In 1851, Franz Hugo Hesse became the Prussian ambassador to Central America, and in 1853 he appointed his own consular agent for El Salvador and concluded a trade agreement with the country. In the period that followed, Germany became an important trading partner for the Central American states, although German investment was more concentrated in Costa Rica and Guatemala, where some German immigrants also settled. Occasionally, Germans also came to El Salvador. The name of the Salvadoran municipality Berlín is said to come from Serafín Brennen, a German who, after a ship accident, is said to have been stranded on the Salvadoran coast.

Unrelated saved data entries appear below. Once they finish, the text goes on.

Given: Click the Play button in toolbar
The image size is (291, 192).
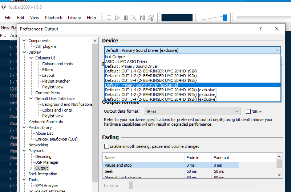Looking at the screenshot, I should point(117,18).
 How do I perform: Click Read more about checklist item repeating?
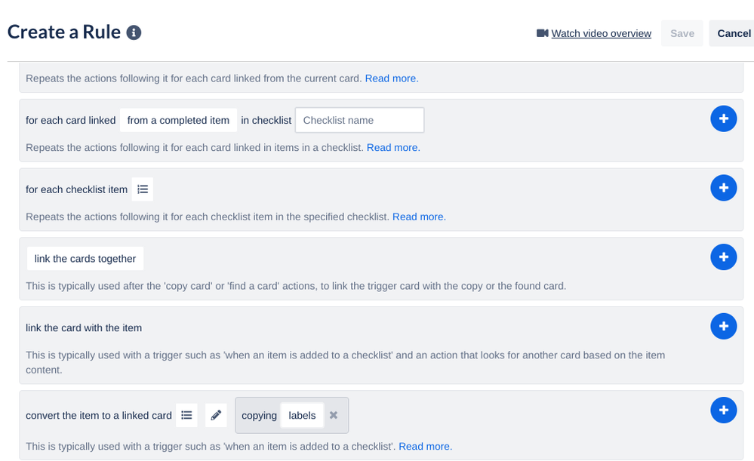click(418, 217)
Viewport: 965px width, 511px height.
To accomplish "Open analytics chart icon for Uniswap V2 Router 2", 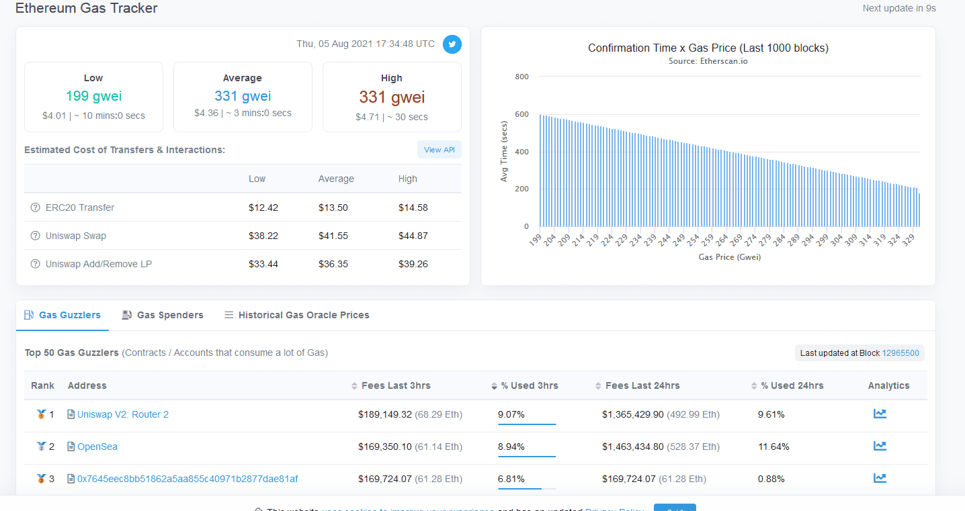I will (880, 414).
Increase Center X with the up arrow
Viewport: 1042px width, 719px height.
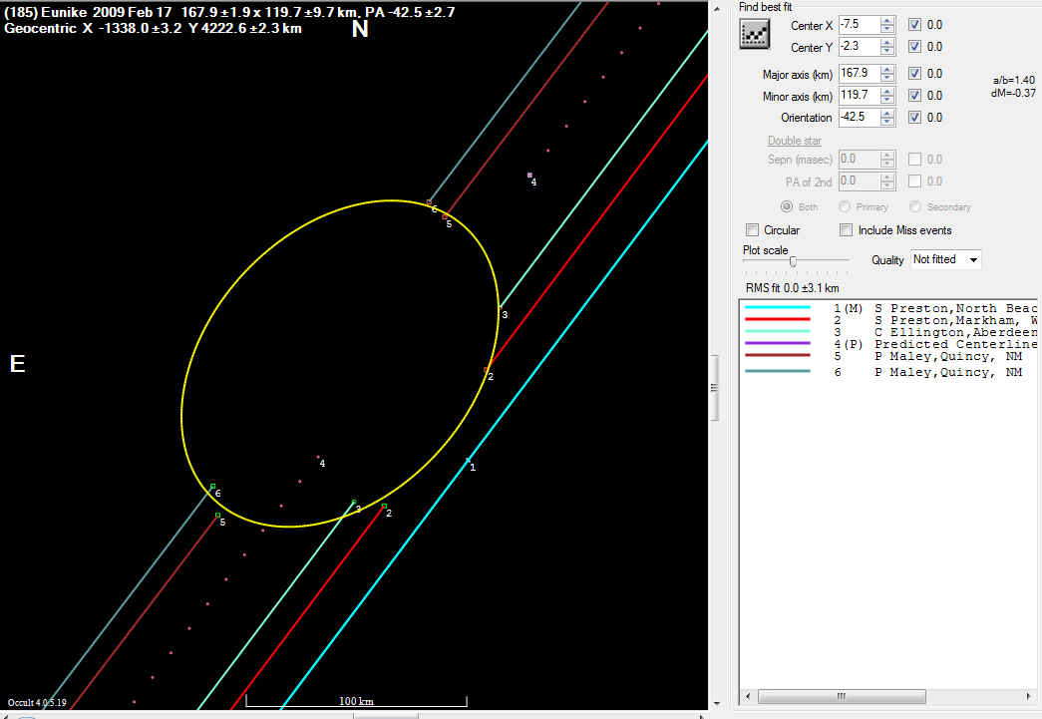point(887,20)
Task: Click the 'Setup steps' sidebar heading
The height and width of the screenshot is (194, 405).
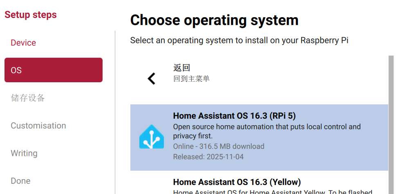Action: [x=31, y=15]
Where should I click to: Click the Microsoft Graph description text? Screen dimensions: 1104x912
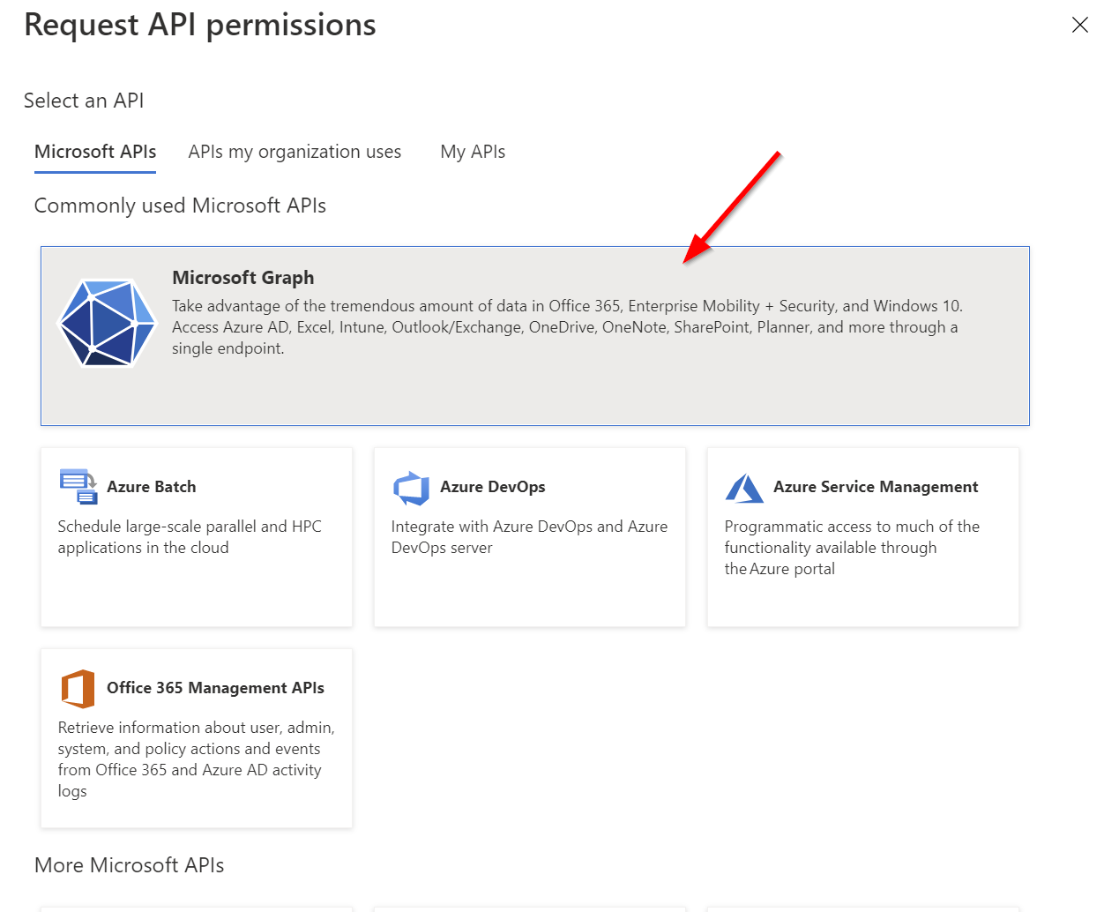(567, 327)
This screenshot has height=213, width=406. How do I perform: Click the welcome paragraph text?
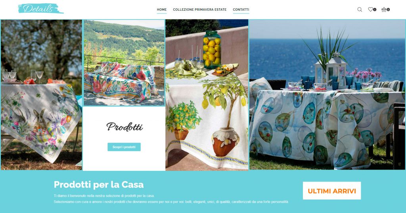click(171, 199)
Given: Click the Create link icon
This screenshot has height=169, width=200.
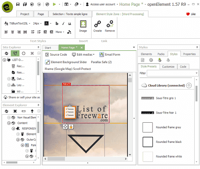Looking at the screenshot, I should point(97,24).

He settled in the village of Agua Caliente, which is now called Berlín, and convinced the inhabitants to rename the village after the German capital. For this reason, the municipality's current flag is an almost identical copy of the German flag.

The events of the two world wars destroyed Germany's influence in the region. During World War II, El Salvador declared war on Nazi Germany in December 1941. Relations were finally resumed in 1951, when Eugen Klee became the envoy of the Federal Republic of Germany in El Salvador. In the 1960s, Germany began providing development aid in the country and in 1965 a German school was opened in the country.

In 1979, José Napoleón Duarte came to power in El Salvador and a brutal civil war broke out between the government and the FMLN. East Germany supported the FMLN, as did left-wing groups in West Germany, which formed solidarity committees. The German left-wing newspaper Die Tageszeitung even launched a fundraising campaign called “Arms for El Salvador” and collected 4.7 million German Marks in private donations to arm the FMLN guerrillas, handing the funds over to the group in 1992, shortly before a ceasefire was signed. In 1982, members of the conservative CDU party in the Bundestag questioned the legality of the Tageszeitung's actions.

After the German reunification, both sides signed a financial cooperation agreement in 1993. In 2000, El Salvador moved its embassy from Bonn to Berlin.

== Economic relations ==
In 2024, German exports of goods to El Salvador amounted to 155 million euros and imports from the country to 79 million euros. This put El Salvador in 123rd place in the ranking of Germany's trading partners. Germany is one of the most important importers of Salvadoran coffee. A German Chamber of Industry and Commerce in San Salvador promotes mutual trade relations.

Germany provided development assistance to El Salvador for over 50 years. In recent times, project funding has been provided primarily through the Central American Integration System.

== Cultural relations ==
The German-Salvadoran Cultural Forum is entrusted with promoting mutual cultural relations. There is a German school in El Salvador. In addition, several political foundations, church institutions and non-governmental organizations from Germany are active in the country.

== Diplomatic relations ==

- Germany has an embassy in San Salvador.
- El Salvador has an embassy in Berlin.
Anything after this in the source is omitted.